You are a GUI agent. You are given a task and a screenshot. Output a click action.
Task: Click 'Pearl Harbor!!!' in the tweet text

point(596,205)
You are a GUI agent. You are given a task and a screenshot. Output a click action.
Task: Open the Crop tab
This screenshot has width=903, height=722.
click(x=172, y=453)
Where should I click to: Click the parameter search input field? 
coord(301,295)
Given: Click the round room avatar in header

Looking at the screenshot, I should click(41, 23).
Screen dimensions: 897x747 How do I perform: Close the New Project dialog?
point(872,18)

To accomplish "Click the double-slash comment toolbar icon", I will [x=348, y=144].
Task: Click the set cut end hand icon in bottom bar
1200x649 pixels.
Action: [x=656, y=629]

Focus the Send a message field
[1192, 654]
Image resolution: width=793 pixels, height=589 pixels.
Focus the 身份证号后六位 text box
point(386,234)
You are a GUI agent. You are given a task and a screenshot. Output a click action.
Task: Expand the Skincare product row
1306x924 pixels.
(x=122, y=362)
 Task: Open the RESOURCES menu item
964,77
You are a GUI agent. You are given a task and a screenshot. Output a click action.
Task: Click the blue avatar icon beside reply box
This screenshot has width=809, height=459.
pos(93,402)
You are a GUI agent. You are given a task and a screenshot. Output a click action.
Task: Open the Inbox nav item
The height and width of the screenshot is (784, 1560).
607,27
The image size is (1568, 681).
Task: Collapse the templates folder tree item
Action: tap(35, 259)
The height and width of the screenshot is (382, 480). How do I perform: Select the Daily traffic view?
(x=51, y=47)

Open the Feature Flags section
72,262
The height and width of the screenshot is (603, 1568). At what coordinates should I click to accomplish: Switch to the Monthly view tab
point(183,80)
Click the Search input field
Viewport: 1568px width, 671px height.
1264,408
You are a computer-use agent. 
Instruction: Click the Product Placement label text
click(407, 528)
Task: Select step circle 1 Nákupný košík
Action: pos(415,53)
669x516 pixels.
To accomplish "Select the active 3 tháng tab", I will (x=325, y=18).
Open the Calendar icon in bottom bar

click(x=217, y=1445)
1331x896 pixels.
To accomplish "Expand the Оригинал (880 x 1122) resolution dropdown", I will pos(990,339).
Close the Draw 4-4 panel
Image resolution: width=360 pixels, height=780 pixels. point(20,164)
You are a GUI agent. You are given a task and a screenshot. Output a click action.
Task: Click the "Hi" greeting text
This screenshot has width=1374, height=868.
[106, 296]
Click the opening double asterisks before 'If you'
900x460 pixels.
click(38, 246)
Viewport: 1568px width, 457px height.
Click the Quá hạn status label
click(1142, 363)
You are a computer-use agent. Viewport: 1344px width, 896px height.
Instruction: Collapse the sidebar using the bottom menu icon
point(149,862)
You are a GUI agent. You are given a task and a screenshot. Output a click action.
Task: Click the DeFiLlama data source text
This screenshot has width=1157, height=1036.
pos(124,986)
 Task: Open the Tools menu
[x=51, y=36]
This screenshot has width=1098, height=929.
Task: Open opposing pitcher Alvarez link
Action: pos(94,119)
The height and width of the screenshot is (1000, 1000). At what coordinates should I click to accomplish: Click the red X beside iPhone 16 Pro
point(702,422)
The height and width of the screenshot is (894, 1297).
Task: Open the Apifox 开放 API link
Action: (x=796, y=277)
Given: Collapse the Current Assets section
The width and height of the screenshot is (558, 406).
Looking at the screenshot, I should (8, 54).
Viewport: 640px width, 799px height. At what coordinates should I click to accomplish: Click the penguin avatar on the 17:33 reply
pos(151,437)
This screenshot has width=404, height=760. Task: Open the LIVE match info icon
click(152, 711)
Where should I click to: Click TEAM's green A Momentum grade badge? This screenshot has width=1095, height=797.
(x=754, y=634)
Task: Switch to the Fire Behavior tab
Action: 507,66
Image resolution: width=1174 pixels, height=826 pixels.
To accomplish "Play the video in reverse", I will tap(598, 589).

◆ ◆ ◆ ◆ ◆ ◆ ◆

**Requisiti**
Riporta tali e quali le righe del materiale qui sopra, dalla riga che contiene "will [x=348, y=144]." fino alla riga che contiene "Action: tap(35, 259)", compresa quest'ultima.

**Risposta all'esercizio**
To accomplish "Click the double-slash comment toolbar icon", I will [x=348, y=144].
Task: Click the set cut end hand icon in bottom bar
1200x649 pixels.
Action: [x=656, y=629]

Focus the Send a message field
[1192, 654]
Image resolution: width=793 pixels, height=589 pixels.
Focus the 身份证号后六位 text box
point(386,234)
You are a GUI agent. You are given a task and a screenshot. Output a click action.
Task: Expand the Skincare product row
1306x924 pixels.
(x=122, y=362)
 Task: Open the RESOURCES menu item
964,77
You are a GUI agent. You are given a task and a screenshot. Output a click action.
Task: Click the blue avatar icon beside reply box
This screenshot has width=809, height=459.
pos(93,402)
You are a GUI agent. You are given a task and a screenshot. Output a click action.
Task: Open the Inbox nav item
The height and width of the screenshot is (784, 1560).
607,27
The image size is (1568, 681).
Task: Collapse the templates folder tree item
Action: tap(35, 259)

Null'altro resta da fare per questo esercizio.